*** Opening of DATA EXCERPTS ***

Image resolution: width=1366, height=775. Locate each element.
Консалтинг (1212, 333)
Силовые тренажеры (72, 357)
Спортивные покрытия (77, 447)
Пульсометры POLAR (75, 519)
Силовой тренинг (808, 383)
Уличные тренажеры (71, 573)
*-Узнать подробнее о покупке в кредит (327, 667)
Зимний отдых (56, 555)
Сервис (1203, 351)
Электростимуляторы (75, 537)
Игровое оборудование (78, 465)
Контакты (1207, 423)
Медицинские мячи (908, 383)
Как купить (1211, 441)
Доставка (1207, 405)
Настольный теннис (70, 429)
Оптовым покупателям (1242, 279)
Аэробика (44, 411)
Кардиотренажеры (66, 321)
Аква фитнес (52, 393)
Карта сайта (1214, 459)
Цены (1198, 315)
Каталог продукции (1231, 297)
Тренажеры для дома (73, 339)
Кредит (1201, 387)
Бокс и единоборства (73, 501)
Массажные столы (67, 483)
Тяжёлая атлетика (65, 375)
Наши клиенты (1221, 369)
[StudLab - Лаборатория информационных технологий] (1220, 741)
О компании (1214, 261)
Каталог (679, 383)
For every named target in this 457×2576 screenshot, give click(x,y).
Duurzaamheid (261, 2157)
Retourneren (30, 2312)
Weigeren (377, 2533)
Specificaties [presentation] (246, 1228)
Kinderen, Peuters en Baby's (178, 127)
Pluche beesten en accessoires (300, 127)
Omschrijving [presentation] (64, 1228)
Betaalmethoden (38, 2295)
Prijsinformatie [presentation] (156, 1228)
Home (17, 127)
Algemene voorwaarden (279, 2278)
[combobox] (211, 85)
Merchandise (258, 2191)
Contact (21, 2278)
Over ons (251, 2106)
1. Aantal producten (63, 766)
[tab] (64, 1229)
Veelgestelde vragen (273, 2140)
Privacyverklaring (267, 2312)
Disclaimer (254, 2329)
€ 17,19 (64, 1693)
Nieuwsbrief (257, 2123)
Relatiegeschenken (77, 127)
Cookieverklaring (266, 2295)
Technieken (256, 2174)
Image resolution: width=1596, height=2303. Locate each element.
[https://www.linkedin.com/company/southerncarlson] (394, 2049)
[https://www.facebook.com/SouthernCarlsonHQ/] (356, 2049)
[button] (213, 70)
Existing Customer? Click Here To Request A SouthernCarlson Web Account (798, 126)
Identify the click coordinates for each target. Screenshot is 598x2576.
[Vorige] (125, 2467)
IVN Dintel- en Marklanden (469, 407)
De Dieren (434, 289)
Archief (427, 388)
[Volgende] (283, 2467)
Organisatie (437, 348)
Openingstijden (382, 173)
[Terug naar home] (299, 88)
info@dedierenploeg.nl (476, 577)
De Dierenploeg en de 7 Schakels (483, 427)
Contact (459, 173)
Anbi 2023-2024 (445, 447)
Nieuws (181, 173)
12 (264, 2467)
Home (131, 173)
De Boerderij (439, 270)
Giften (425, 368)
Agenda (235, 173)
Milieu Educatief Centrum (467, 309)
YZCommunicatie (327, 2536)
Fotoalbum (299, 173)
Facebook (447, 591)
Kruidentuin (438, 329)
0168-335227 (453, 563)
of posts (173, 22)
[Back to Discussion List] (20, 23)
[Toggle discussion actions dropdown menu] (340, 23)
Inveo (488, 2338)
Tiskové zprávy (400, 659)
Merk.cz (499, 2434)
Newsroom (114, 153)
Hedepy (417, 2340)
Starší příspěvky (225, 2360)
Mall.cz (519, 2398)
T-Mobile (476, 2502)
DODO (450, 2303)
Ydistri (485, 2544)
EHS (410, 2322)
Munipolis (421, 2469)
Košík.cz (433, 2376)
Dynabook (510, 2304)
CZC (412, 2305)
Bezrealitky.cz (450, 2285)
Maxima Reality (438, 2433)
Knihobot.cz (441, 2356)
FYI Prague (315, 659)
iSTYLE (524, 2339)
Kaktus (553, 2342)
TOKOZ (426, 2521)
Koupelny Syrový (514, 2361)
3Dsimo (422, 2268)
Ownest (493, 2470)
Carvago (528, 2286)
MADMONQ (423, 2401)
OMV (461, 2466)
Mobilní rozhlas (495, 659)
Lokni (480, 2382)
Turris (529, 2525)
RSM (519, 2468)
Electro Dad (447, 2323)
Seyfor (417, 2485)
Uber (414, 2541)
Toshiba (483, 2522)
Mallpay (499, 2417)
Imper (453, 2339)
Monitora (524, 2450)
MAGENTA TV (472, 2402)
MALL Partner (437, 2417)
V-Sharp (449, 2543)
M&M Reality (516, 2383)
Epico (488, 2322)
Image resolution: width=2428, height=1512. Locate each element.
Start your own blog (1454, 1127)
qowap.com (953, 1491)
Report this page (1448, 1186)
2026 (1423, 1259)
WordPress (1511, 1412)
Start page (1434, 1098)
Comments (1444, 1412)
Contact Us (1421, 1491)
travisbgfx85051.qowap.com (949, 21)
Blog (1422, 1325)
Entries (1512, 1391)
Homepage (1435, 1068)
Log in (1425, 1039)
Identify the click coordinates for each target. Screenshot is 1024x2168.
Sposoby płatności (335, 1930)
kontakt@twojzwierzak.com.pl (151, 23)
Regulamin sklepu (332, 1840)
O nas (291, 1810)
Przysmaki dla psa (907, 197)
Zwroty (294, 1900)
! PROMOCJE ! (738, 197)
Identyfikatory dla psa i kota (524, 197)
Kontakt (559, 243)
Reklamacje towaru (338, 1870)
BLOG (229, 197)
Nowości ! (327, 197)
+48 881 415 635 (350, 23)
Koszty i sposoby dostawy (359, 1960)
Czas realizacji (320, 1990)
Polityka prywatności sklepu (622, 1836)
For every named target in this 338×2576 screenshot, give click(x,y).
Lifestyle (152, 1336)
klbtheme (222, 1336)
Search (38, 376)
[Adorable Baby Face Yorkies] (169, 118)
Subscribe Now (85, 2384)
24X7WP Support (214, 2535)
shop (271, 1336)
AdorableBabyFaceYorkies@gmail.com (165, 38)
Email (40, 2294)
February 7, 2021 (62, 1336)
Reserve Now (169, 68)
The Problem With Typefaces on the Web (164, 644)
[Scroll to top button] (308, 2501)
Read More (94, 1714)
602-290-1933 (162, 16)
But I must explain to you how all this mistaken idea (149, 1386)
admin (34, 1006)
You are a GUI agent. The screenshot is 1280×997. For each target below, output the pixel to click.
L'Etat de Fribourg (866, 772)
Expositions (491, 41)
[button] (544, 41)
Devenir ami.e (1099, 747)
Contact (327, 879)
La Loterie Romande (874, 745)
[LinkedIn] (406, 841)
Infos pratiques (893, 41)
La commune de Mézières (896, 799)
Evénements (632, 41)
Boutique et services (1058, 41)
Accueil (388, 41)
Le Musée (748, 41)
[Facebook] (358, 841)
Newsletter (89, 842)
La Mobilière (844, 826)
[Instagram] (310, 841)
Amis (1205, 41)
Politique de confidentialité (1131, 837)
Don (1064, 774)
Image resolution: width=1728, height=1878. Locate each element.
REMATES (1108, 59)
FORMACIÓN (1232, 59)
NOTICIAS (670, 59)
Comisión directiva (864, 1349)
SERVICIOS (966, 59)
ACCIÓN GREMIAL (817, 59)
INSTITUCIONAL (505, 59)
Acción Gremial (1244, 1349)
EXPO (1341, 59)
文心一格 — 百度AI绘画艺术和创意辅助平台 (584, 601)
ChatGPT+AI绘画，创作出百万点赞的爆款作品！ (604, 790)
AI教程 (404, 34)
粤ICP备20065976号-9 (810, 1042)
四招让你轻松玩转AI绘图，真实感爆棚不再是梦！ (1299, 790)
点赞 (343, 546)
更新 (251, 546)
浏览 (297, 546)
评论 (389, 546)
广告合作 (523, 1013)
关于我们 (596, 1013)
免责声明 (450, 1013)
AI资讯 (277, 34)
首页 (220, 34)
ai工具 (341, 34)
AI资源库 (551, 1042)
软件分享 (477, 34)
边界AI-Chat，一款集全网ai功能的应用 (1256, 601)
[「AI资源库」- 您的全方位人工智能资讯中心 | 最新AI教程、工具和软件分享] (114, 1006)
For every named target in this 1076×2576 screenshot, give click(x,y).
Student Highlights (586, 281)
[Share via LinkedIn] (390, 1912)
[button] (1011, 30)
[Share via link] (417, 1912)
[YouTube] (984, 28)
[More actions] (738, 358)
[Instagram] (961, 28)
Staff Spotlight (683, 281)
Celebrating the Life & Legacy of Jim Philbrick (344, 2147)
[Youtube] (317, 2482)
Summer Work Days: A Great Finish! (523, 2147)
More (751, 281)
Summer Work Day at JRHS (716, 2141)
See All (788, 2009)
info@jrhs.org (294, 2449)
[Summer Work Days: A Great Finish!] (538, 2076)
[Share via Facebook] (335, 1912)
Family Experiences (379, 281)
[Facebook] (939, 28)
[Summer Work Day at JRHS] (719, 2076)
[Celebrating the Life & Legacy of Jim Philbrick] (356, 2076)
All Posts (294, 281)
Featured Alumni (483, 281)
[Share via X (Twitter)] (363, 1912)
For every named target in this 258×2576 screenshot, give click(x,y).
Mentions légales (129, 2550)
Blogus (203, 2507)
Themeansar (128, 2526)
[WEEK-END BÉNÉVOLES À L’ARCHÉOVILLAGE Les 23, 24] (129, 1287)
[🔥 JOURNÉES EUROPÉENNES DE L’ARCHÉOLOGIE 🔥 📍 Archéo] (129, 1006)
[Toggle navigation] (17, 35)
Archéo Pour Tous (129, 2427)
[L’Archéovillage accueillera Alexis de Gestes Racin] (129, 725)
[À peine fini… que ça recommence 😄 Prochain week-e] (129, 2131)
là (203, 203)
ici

*** Close of DATA EXCERPTS ***

▸ WORK INSTRUCTION
Within the listing above, locate the line containing "Силовой тренинг (808, 383)" and the line containing "Массажные столы (67, 483)". Reproduce those two lines and all lines between them exactly, with nothing added.

▸ OUTPUT OF THE TASK
Силовой тренинг (808, 383)
Уличные тренажеры (71, 573)
*-Узнать подробнее о покупке в кредит (327, 667)
Зимний отдых (56, 555)
Сервис (1203, 351)
Электростимуляторы (75, 537)
Игровое оборудование (78, 465)
Контакты (1207, 423)
Медицинские мячи (908, 383)
Как купить (1211, 441)
Доставка (1207, 405)
Настольный теннис (70, 429)
Оптовым покупателям (1242, 279)
Аэробика (44, 411)
Кардиотренажеры (66, 321)
Аква фитнес (52, 393)
Карта сайта (1214, 459)
Цены (1198, 315)
Каталог продукции (1231, 297)
Тренажеры для дома (73, 339)
Кредит (1201, 387)
Бокс и единоборства (73, 501)
Массажные столы (67, 483)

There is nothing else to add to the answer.